Una mujer desplazada dejó atrás su dolor para ayudar a los demás

Mariluz Moncada llega acompañada de un grupo de niños a la cancha de Simón Bolívar. Aunque está feliz porque su equipo participará en un torneo de fútbol de paz y reconciliación, pisar el escenario deportivo la llena de nostalgia.
Hacía 13 años no visitaba el lugar, y lo encontró muy cambiado. La Agencia Colombiana para la Reintegración (ACR) remodeló el escenario; sin embargo, en su mente están intactas las imágenes de su llegada a Cúcuta.
Mira uno de los arcos y los ojos se le aguan, la voz se le quebranta y se sienta para tomar fuerzas y relatar su historia.
“A esta cancha llegué cuando me desplazaron de El Catatumbo. Hice un cambuche y me metí con mis 9 hijos, y con barriga incluida”, añade.
Le tocó salir de su casa huyéndole a la guerrilla y llegó con su numerosa familia y con ocho meses de gestación. A su esposo también lo dejó, porque la maltrataba.
“Mis hijos iban como en escalera, el más pequeño tenía un año, y el mayor 17”, recordó tratando de contener el llanto.“Cuando uno llega desplazado, viene con los ojos vendados y no sabe para donde ir, y esta cancha me albergó por un par de semanas”.
Fueron unos días muy duros, de hambre, desprecios, y mucho trabajo. Finalmente, la familia logró instalarse en una casa de Valles del Rodeo. Allí, Moncada tomó nuevamente las riendas de su vida y se prometió ayudar a los que estuvieran bajo su misma situación.
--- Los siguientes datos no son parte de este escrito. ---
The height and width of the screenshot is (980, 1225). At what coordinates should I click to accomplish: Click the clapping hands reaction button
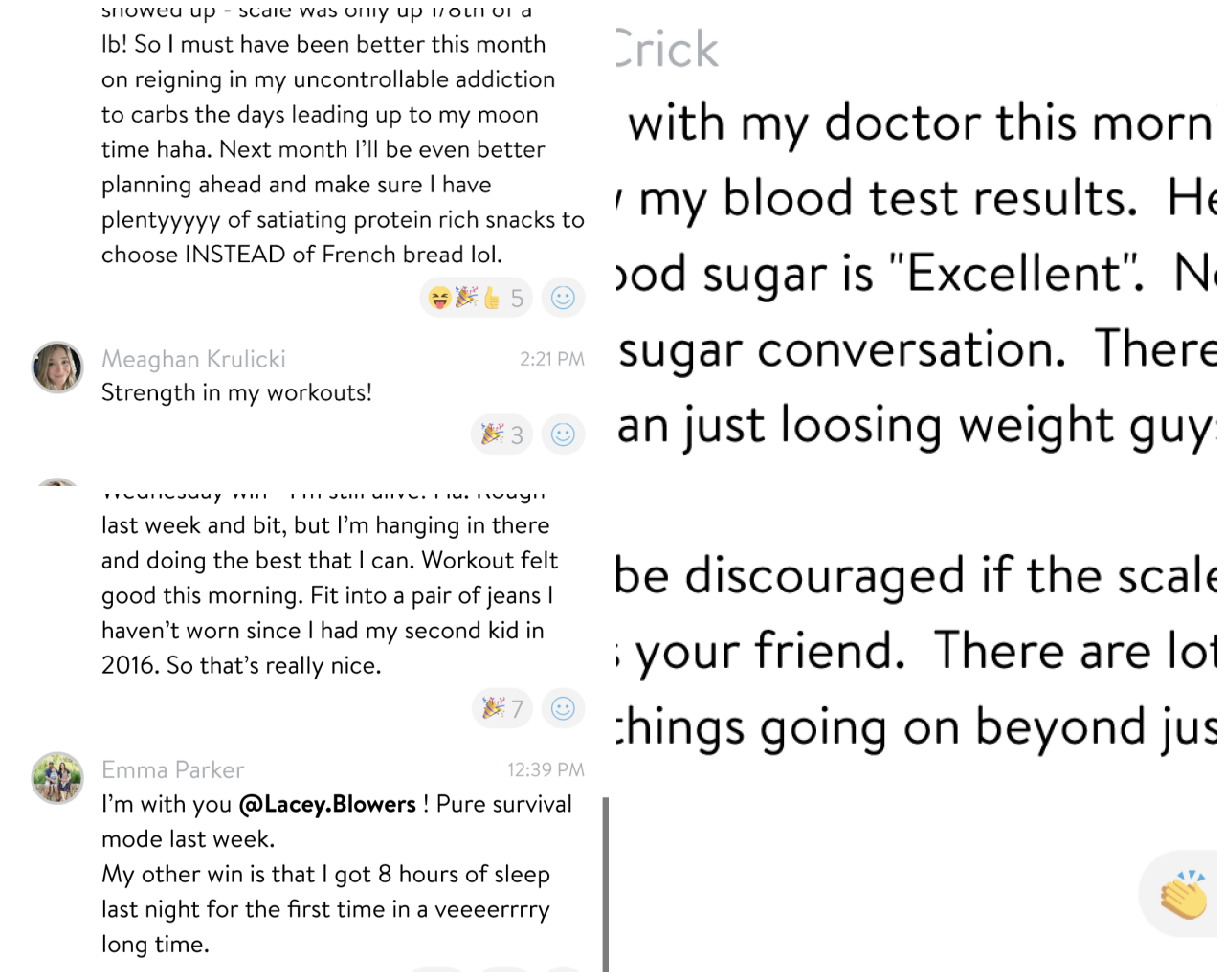click(x=1183, y=895)
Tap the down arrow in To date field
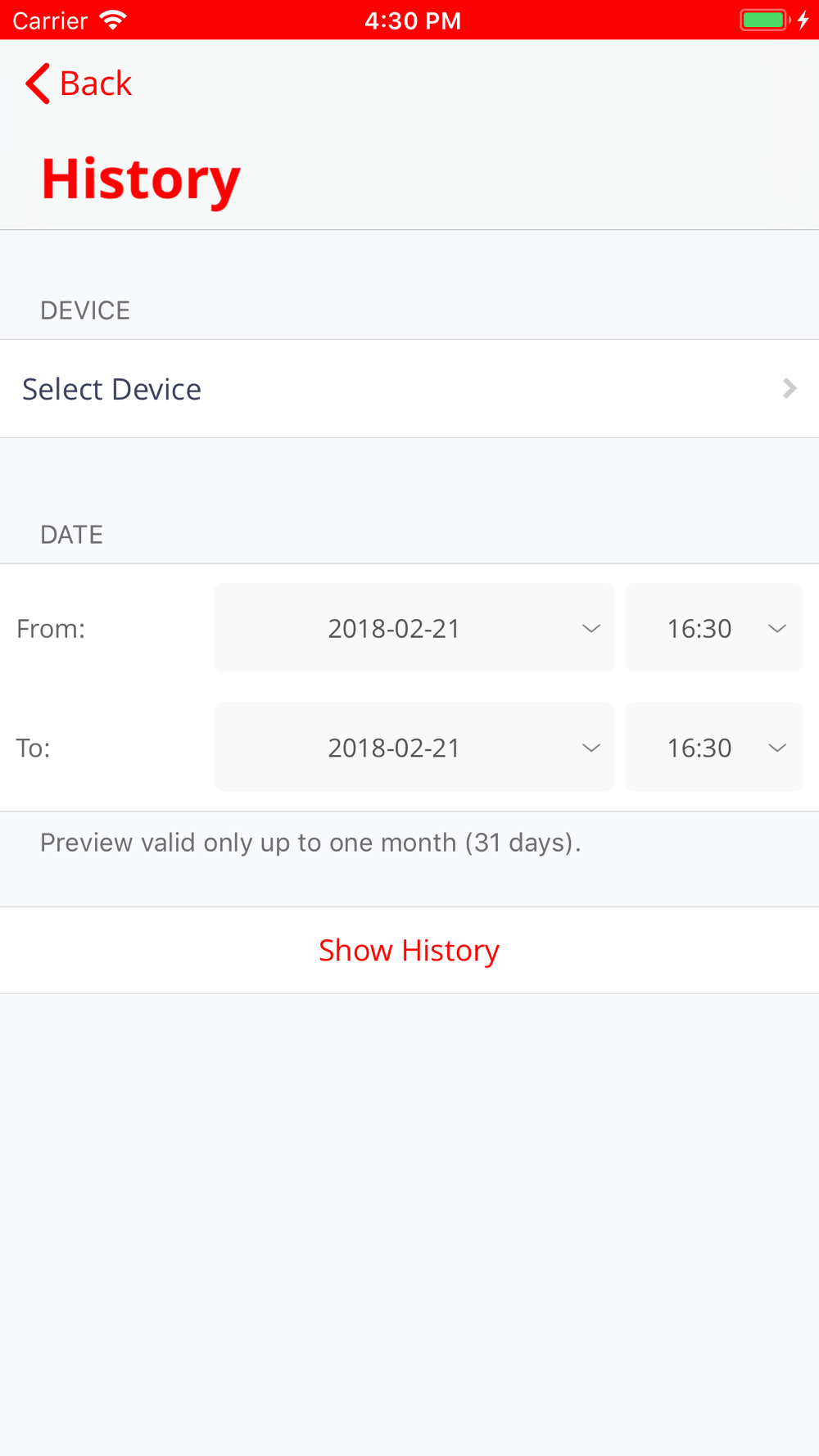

Empezó a trabajar con una asociación de víctimas de la violencia, y hoy hace parte de la Mesa Departamental de Víctimas. Desde allí lucha por la implementación de proyectos e iniciativas que le permitan a las víctimas seguir con su vida mediante el perdón, la reconciliación y el diálogo.
“Aprendí que debemos trabajar en unidad para poder llegar a la paz”, explicó la lidereza. “He vivido, jugado y hasta dormido bajo el mismo techo de las personas que me desplazaron de mi tierra, y después de vivir todo esto, el rencor empieza a desaparecer y nuestro proyecto de vida es más claro porque la amargura ya no está presente en nuestra vida”.
Para ella, llegar a Cúcuta no fue un fin sino un inicio. Este año termina su bachillerato y empezará a estudiar trabajo social en la universidad.
Moncada se ha convertido en el hada madrina de sus vecinos. Les busca los trajes para primeras comuniones y confirmaciones. Hoy, busca incluso 18 padrinos.
Así mismo, el 28 de cada mes llega con ollas comunitarias a los sectores más pobres de la comuna 8.
“Donde está el hambre estoy yo ayudando a calmarla. Yo sufrí esto con mis hijos y lucho porque mis vecinos no pasen por las mismas”, explica recobrando la alegría que la caracteriza.